Keşfedilen ekosistemde, ışık ve ısıdan mahrum bir ortamda hayatta kalabilen mikroskobik hayvanlar ve bitkiler ortasında karmaşık bir bağ ağı mevcut. Bilim insanları, bu ekosistemdeki canlıların, öteki ekosistemlere emsal biçimde birbirleriyle simbiotik bir bağ içinde yaşadığını belirtiyor. Bu, hayvanlar ve bitkiler ortasında bir dengeyi sağlamak için karmaşık bir etkileşim olduğunu gösteriyor.
Ekoloji ve biyoloji uzmanı Dr. Emily Williams, “Bu ekosistem, Antarktika’nın donmuş hudutlarında bile hayatın var olabileceğine dair çarpıcı bir örnek teşkil ediyor. Burada, küçük mikroorganizmaların, yiyecek zincirini başlatan temel organizmalar olarak fonksiyon gördüğü ve hayvanlar ile bitkiler ortasındaki etkileşimlerin, ömrün devamını sağladığı gözlemlendi” diyor.
Yapılan müşahedeler, bu ekosistemdeki canlıların, dışarıdan gelen besin unsurlarından çok, mahallî kaynaklardan beslenerek hayatta kaldığını gösteriyor. Bu, bilim insanlarının daha evvel bu çeşit ekosistemlerin nasıl var olabileceğine dair geliştirdikleri teorileri sorgulamalarına neden oldu.

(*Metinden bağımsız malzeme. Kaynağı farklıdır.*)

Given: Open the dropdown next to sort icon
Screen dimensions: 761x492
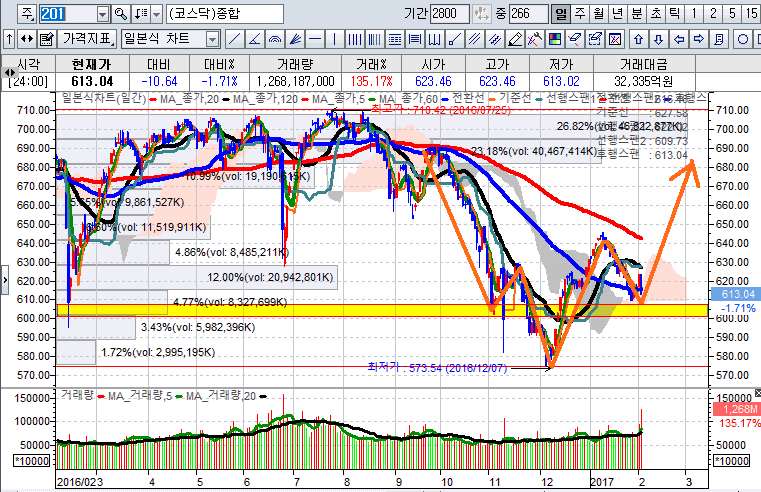Looking at the screenshot, I should pyautogui.click(x=157, y=14).
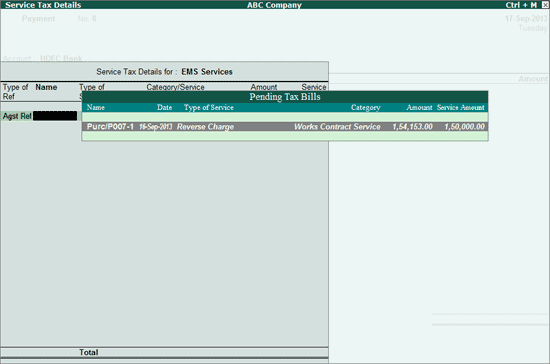Click the 1,54,153.00 amount value

[x=412, y=127]
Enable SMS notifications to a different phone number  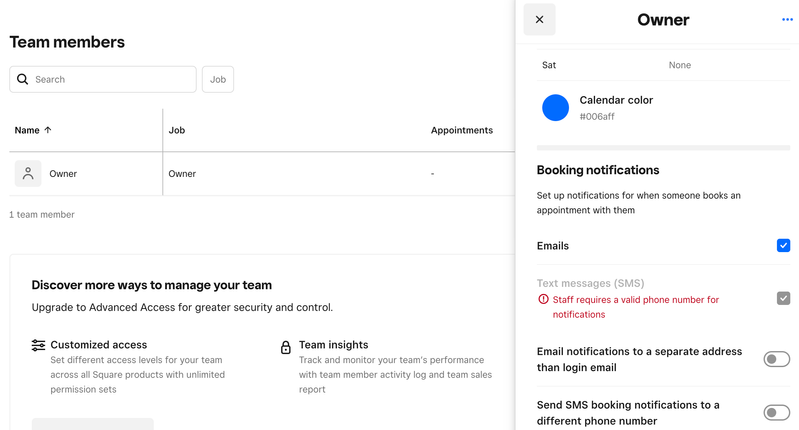776,412
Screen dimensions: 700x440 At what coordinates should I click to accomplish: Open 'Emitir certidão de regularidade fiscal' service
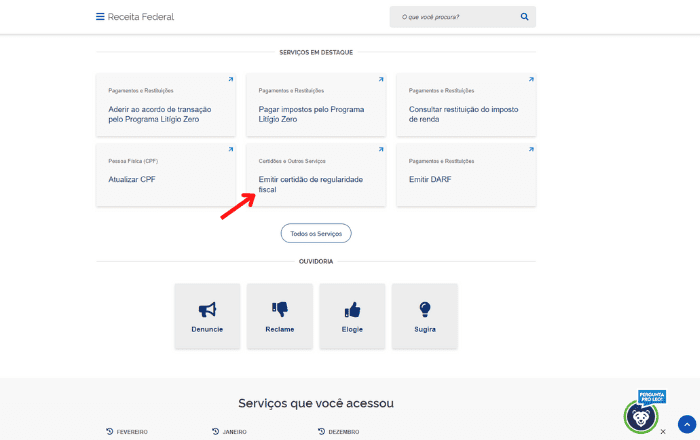click(310, 184)
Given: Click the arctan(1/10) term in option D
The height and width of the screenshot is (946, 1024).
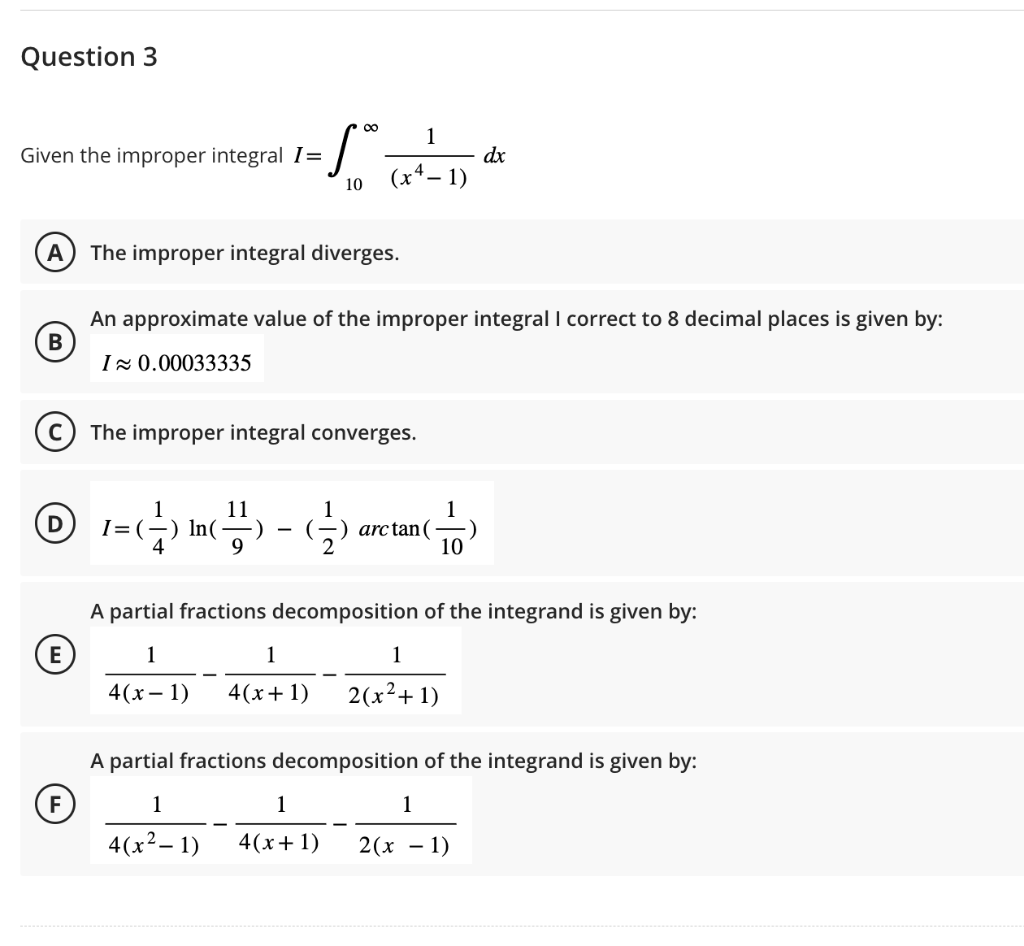Looking at the screenshot, I should [420, 527].
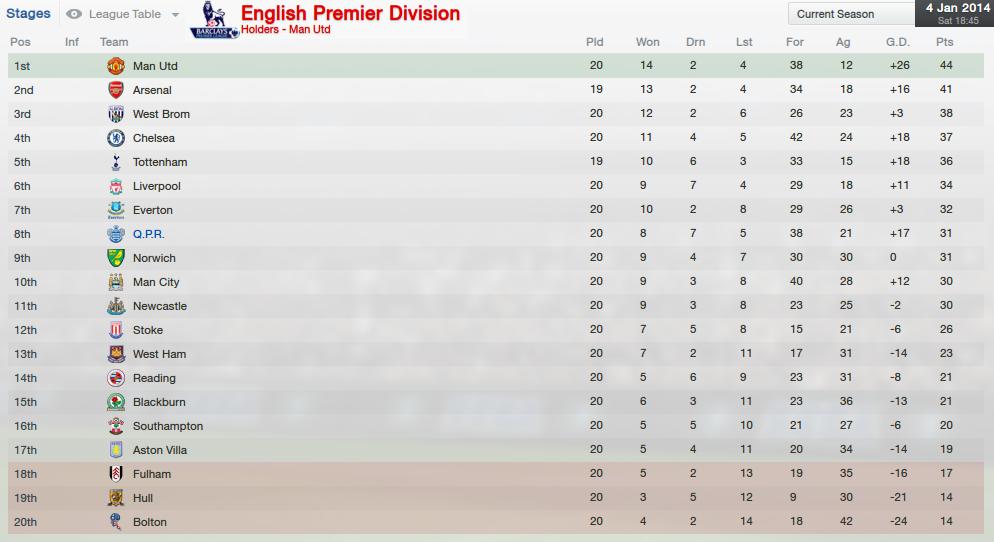Image resolution: width=994 pixels, height=542 pixels.
Task: Click the Fulham club crest
Action: [x=116, y=474]
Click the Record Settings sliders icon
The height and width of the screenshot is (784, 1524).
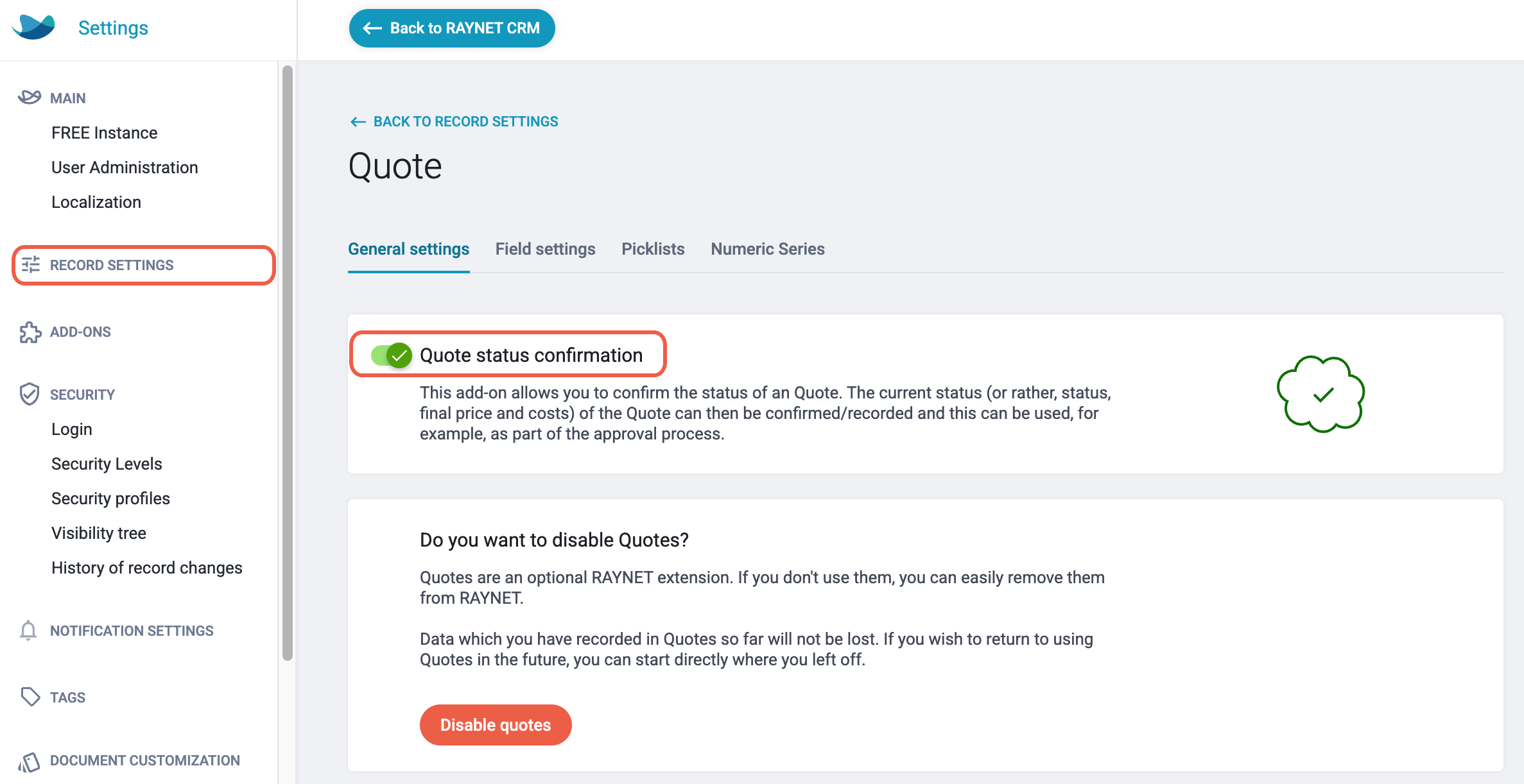pos(31,264)
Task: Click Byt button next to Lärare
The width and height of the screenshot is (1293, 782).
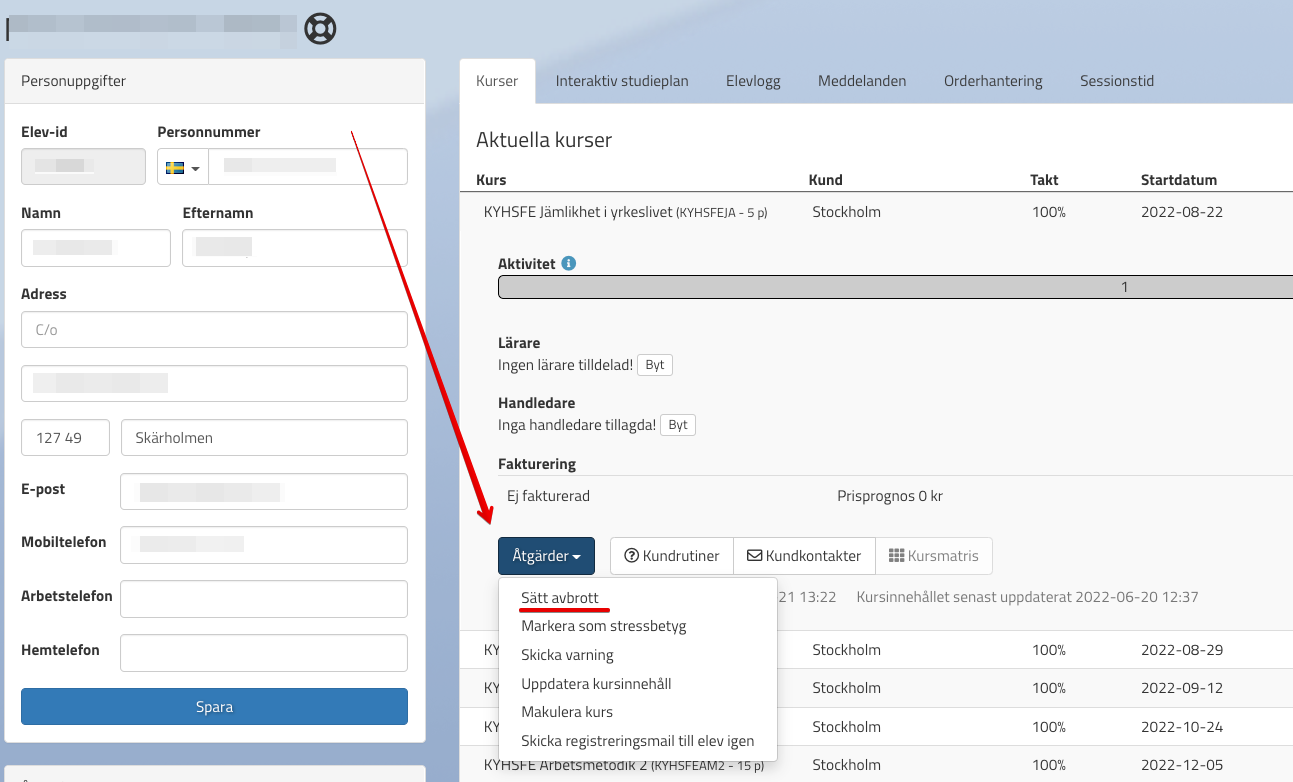Action: pyautogui.click(x=655, y=365)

Buzulların altındaki bu ekosistem, bilim insanlarının evrimsel biyoloji ve adaptasyon konusundaki anlayışlarını değiştirebilir. Antarktika’daki bu hayat alanı, doğal seleksiyon ve evrim süreçlerinin, ekstrem etraf şartlarında nasıl işlediğini anlamak için değerli bir model sunuyor. Bu ekosistem, mikroorganizmaların hayatta kalmak için geliştirdiği adaptasyonları ve bu süreçlerin nasıl evrimsel değişikliklere yol açtığını gözler önüne serdi.
Evrimsel biyoloji profesörü Prof. Dr. Mark Thomas, “Buzullar altında hayatın varlığı, evrimsel süreçlerin her ortamda işlediğini ve organizmaların, hayat şartlarına nazaran son derece özel ahenkler geliştirdiğini gösteriyor. Bu, sırf Antarktika’da değil, öbür ekstrem şartlarda da emsal hayat biçimlerinin keşfedilmesini sağlayabilir” açıklamasında bulundu.
Bu keşif, yalnızca Antarktika’nın ekosistemini anlamakla kalmıyor, tıpkı vakitte gezegenimizin öteki uzak bölgelerinde de benzeri ekosistemlerin var olabileceği ihtimalini ortaya koydu.
Bilim insanları, bu çeşit ekosistemlerin, daha evvel keşfedilmemiş ömür biçimlerini barındırabileceğini ve bu keşiflerin, gezegenin evrimini anlamak için kritik ehemmiyete sahip olduğunu belirtti.